President Biden also set-in motion a process for long overdue reform of the legal immigration system as well as enforcement against unauthorized migration. Bills in the Senate and House of Representatives were subsequently introduced to transform his proposal into legislative action. The legislation would, for example, provide pathways to legal permanent residence and, eventually, citizenship for many undocumented migrants in the United States; mechanisms for clearing the very lengthy backlogs in family reunification and employment-based visas; protection of migrants from workplace abuses; authorization of funds to address root causes of irregular migration from parts of Central America; and reforms in the immigration courts to increase due process and reduce backlogs.
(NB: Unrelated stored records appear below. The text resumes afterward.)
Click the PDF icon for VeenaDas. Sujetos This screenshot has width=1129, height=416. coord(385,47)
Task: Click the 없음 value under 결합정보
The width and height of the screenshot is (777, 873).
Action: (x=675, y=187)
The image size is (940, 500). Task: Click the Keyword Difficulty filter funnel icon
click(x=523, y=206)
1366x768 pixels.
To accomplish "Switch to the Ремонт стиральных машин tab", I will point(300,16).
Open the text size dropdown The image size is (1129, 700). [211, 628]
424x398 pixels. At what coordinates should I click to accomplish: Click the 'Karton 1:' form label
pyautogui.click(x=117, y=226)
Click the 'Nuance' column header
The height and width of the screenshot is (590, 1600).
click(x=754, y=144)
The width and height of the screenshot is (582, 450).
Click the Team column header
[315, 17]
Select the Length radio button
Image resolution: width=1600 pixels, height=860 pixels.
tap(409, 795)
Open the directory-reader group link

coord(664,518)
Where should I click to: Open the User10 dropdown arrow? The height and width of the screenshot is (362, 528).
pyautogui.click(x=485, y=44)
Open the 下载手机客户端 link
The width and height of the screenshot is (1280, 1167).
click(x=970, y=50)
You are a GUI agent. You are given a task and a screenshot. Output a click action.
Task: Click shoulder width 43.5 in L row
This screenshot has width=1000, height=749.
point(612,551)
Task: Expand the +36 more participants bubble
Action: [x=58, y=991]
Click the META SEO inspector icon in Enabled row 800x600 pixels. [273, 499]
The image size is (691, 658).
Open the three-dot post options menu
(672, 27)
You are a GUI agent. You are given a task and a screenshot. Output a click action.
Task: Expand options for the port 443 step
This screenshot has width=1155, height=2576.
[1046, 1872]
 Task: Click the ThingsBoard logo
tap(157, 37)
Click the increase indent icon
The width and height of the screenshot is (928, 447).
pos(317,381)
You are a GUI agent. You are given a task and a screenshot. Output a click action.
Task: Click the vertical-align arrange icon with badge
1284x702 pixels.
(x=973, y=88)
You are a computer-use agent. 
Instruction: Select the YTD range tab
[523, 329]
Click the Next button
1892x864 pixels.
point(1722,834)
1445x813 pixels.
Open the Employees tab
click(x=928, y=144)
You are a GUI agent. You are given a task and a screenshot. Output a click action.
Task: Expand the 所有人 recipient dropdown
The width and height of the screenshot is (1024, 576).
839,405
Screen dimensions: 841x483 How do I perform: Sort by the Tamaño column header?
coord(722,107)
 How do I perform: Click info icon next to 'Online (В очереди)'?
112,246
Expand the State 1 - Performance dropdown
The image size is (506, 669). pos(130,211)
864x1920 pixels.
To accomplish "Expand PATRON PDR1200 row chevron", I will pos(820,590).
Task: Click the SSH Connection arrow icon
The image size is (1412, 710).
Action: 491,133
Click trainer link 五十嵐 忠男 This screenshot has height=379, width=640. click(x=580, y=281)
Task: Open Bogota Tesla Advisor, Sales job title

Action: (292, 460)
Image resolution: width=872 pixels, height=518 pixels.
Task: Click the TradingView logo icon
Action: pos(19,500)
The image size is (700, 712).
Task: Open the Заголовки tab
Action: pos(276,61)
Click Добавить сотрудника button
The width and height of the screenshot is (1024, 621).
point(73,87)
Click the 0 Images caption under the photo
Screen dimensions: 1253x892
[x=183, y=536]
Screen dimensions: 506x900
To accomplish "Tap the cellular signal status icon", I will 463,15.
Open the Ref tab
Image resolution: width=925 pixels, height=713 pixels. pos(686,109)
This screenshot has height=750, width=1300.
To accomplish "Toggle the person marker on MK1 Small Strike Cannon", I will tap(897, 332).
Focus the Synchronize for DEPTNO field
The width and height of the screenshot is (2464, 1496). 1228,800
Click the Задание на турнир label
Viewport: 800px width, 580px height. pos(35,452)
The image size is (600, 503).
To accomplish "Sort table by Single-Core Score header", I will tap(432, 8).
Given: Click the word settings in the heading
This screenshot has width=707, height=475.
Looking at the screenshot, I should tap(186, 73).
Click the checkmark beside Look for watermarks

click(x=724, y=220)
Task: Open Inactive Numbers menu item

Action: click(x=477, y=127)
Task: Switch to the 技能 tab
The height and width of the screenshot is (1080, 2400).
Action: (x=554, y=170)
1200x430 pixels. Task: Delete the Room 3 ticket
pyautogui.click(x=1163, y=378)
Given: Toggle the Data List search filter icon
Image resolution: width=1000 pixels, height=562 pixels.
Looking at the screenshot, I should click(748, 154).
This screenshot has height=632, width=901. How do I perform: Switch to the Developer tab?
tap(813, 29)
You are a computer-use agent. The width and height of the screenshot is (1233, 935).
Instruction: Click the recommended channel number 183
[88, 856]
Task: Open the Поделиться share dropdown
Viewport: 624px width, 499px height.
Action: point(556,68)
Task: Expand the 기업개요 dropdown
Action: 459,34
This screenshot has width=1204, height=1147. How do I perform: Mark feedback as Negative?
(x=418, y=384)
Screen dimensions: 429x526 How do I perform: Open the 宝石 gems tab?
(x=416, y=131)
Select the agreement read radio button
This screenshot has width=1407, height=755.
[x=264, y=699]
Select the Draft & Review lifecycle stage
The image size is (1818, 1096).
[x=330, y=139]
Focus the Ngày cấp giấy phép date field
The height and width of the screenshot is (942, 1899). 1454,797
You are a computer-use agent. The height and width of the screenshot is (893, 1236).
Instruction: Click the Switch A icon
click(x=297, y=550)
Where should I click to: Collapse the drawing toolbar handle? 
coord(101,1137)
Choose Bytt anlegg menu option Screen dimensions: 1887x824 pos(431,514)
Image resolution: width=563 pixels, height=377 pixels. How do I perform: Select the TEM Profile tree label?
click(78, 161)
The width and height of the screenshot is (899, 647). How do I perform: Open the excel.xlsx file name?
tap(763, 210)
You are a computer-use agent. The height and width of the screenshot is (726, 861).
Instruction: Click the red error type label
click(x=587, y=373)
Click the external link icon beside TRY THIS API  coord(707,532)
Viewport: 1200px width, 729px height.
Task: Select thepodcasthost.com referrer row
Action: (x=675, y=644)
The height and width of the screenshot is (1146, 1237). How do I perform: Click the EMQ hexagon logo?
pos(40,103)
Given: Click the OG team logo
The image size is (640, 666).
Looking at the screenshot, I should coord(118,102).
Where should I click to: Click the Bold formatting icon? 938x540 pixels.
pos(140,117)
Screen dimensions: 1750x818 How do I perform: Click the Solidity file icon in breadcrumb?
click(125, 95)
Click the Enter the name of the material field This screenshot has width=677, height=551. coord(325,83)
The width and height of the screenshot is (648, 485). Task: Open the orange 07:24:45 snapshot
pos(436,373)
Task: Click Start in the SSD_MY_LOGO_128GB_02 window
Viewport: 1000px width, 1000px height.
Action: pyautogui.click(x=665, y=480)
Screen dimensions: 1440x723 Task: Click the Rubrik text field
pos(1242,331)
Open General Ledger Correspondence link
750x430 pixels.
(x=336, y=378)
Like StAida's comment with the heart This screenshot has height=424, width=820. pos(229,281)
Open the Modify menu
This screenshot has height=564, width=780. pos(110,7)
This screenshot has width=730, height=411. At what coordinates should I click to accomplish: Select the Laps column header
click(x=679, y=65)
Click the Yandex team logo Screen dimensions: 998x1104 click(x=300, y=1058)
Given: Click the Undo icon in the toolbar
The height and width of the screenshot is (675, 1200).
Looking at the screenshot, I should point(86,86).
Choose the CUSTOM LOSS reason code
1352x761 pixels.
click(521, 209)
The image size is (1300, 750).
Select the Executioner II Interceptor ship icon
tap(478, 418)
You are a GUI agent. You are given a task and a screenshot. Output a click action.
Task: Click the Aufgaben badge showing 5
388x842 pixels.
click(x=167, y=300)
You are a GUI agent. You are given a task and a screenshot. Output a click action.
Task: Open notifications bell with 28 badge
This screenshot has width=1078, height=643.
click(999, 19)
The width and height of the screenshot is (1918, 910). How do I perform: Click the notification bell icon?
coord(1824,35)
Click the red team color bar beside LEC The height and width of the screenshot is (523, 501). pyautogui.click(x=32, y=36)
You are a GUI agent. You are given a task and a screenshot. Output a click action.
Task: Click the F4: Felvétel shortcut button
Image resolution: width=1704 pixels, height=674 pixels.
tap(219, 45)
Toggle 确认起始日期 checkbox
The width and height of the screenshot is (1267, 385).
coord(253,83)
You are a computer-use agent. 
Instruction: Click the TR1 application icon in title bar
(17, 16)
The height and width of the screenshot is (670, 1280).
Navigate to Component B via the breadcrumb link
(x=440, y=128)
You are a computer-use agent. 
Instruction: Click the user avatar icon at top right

Never before in the 40 years I have studied US immigration from inside and out of government have I seen a president tackle so many issues in such a constructive manner. Some of these actions were taken early in the administration because lives were at stake, as is the case with the reversal of the remain in Mexico and separated children policies. The Biden administration has gone beyond merely reversing Trump, though, in setting up deliberative bodies to ‘build back better’. The challenge is for the administration, in partnership with Congress, to make sustainable changes in immigration and refugee policy that will protect the rights and dignity of migrants while serving the national interest in having a secure and efficient system for managing admissions into the country. It will be difficult but not impossible. The last comprehensive reform of legal immigration was adopted 30 years ago by a vote of 83-17 in the Senate and without objection in the House. It is time for that bipartisan spirit to be resuscitated.